Karlsruhe bremst auch für Nazis
Wer nach dem Wunsiedel-Urteil geglaubt hatte, Nazis sei fürderhin in punkto Meinungsfreiheit kompletto der Stuhl vor die Tür gestellt, der sieht sich getäuscht.
Die 1. Kammer des Ersten Senats hat heute eine Bewährungsauflage gegen einen Nazi gekippt, die diesem für fünf Jahre untersagte, “rechtsextremistisches und nationalsozialistisches Gedankengut publizistisch zu verbreiten”.

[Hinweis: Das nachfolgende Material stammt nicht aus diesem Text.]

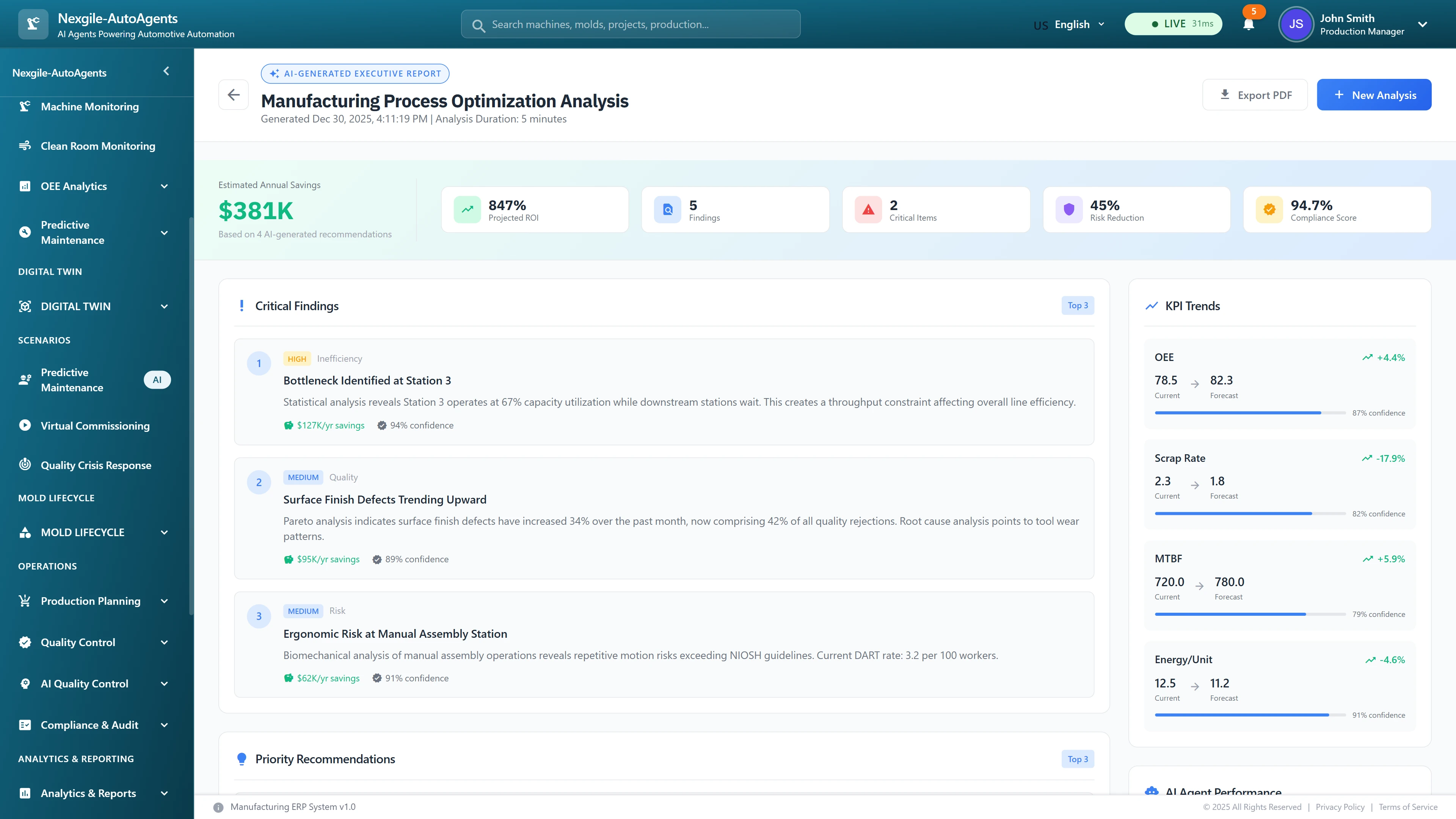Click the OEE confidence progress bar
Screen dimensions: 1456x819
1249,413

Dieses Verbot verstoße gegen den Bestimmtheitsgrundsatz, weil kein Mensch sagen kann, wo rechts aufhört und rechtsextrem anfängt – genauer: weil diese Abgrenzung gerade durch geistige Auseinandersetzung geschehe, also durch Ausübung der Meinungsfreiheit, und nicht durch deren polizeiliche oder justizielle Einschränkung.
Aber nicht nur.
Das Verbot verstößt zum Zweiten nämlich auch gegen den Verhältnismäßigkeitsgrundsatz:
Unverhältnismäßig sind jedenfalls an Meinungsinhalte anknüpfende präventive Maßnahmen, die den Bürger für eine gewisse Zeit praktisch gänzlich aufgrund seiner gehegten politischen Überzeugungen von der – die freiheitlich demokratische Staatsordnung schlechthin konstituierenden – Teilhabe an dem Prozess der öffentlichen Meinungsbildung ausschließen; dies kommt einer Aberkennung der Meinungsfreiheit selbst nahe, die nur unter den Bedingungen des Art. 18 GG zulässig ist.
Kein Sonderrecht gegen Nazi-Meinungen? Wirklich?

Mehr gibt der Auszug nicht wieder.